YOUR TASK :: Transcribed word for word, the lines below from the one with "You are a computer-use" through the last line of the records form the answer; no picture is to be included.

(MATERIAL FOR THIS TASK begins)

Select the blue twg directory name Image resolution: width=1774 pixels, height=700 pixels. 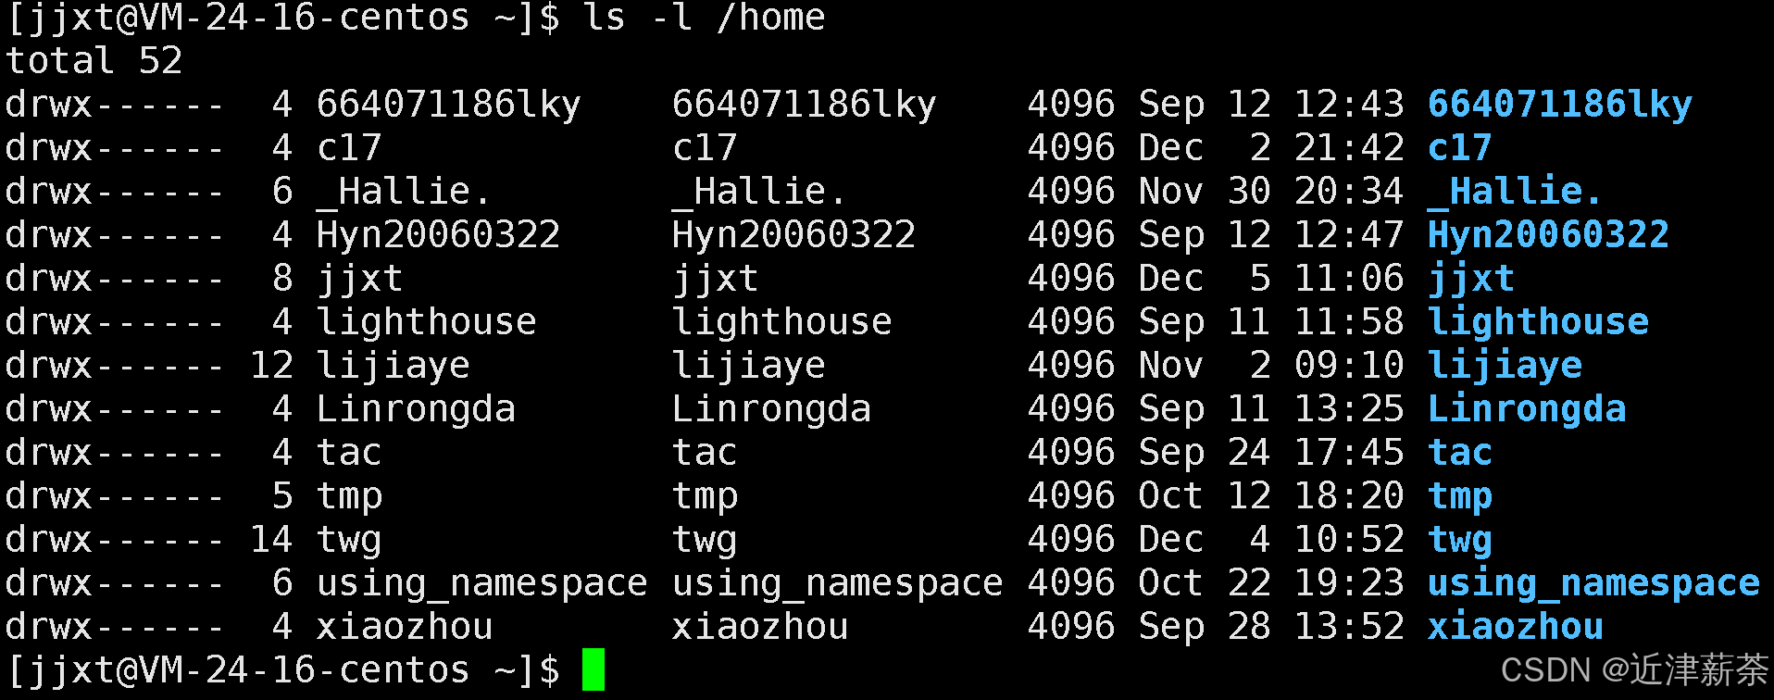[1460, 540]
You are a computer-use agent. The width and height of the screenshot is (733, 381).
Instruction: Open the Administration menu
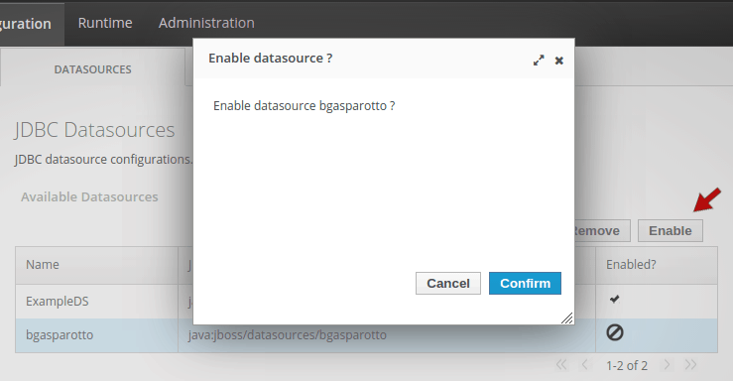[206, 23]
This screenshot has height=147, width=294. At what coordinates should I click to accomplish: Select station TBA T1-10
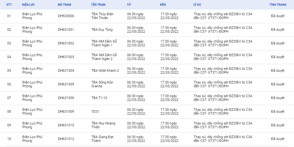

(MATERIAL FOR THIS TASK ends)

TASK SOLUTION ::
You are a computer-use agent. The width and height of the screenshot is (733, 381).
Instruction: Open the Administration menu
[206, 23]
This screenshot has height=147, width=294. At what coordinates should I click to accomplish: Select station TBA T1-10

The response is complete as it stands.